Am 13ten Jan. 1791 starb zu Hof Hr. D. Christian Friedrich Jördens, Stadtphysikus daselbst.
6.
Am 17. Jan. 1791. starb zu Oberdachstetten im Anspachischen Herr Friedrich Johann Feuerlein, in einem Alter von 82 Jahren weniger 3 Monat, geboren zu Anspach den 9 April 1709, von 1736 an, 54 Jahre lang hochfürstlich Brandenburg-Anspachischer Pfarrer in Oberdachstetten und seit 1766 hochfürstlicher Prodechant.
Er blieb bis an sein Ende bey vollen Seelen- und ziemlichen Leibeskräften und bey einer seltenen Heiterkeit des Geistes, die auch seine letzten Stunden ausnehmend erbaulich machte. Er hat noch in seinem hohen Alter immer predigen und oft die ganze nicht kleine Pfarre allein versehen können. Er hat sich viermahl und das letztemahl den 3. Jun. 1790 verheyrathet, da er von seinem Sohne,
| dem er vor vielen Jahren sein Amt und die Hälfte seiner Einkünfte freywillig abgetreten hatte, die liebreiche Pflege nicht erhalten konnte, die ein hohes Alter mit Recht erwartet.
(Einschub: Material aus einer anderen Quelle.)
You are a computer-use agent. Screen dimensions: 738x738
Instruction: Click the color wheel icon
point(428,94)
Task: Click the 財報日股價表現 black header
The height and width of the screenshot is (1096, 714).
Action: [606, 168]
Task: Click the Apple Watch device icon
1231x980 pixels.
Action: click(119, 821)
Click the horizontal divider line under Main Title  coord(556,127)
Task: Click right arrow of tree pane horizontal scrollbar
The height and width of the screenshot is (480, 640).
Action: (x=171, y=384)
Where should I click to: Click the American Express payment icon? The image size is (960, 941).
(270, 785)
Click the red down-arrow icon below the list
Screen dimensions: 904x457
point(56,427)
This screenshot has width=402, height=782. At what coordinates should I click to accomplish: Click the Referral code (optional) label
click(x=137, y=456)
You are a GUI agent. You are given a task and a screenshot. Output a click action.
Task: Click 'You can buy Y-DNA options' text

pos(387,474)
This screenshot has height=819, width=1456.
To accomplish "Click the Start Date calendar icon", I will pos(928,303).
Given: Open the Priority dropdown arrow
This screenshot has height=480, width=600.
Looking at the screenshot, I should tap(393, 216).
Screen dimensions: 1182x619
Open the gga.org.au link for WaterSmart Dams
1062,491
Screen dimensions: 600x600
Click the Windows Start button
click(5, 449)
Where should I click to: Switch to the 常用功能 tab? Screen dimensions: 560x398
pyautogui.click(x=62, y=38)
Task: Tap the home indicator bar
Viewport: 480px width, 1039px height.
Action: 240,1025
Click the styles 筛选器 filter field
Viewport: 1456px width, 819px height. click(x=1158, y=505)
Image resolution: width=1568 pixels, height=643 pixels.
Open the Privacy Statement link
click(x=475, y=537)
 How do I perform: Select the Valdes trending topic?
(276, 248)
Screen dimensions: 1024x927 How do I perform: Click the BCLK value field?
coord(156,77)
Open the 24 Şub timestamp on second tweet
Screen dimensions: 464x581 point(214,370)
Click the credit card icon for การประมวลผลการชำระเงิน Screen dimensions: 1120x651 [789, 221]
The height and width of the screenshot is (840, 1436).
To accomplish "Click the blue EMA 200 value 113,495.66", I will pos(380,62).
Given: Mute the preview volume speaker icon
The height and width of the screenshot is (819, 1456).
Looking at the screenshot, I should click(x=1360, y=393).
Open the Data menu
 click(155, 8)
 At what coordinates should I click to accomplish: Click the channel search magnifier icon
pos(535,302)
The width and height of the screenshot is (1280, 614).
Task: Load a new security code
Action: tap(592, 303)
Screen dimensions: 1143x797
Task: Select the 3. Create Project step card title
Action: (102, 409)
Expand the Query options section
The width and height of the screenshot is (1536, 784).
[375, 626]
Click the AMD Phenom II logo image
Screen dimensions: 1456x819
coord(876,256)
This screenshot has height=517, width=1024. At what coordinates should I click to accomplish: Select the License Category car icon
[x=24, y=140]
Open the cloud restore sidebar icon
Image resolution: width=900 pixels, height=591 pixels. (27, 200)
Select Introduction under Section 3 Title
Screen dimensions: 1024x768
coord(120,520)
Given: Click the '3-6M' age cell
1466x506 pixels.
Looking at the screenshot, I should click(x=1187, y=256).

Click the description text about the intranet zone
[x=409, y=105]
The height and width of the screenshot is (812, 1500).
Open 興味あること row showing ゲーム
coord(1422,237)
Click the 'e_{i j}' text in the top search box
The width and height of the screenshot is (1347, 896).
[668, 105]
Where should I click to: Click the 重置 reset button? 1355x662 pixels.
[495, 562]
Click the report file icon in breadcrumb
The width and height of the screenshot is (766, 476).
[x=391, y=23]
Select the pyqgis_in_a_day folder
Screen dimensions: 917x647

Am Adventfest 1790 hat er zum letztenmahle geprediget.
7.
Die beyden Lehrer der Theologie zu Bamberg, Herr Stenglein und Lehr, sind zu geistlichen Räthen, und Herr Hofrathssecretär Werner zum geistlichen Rath, Hofrath und Consulenten der milden Stiftungen mit einem ansehnlichen Gehalt ernannt worden.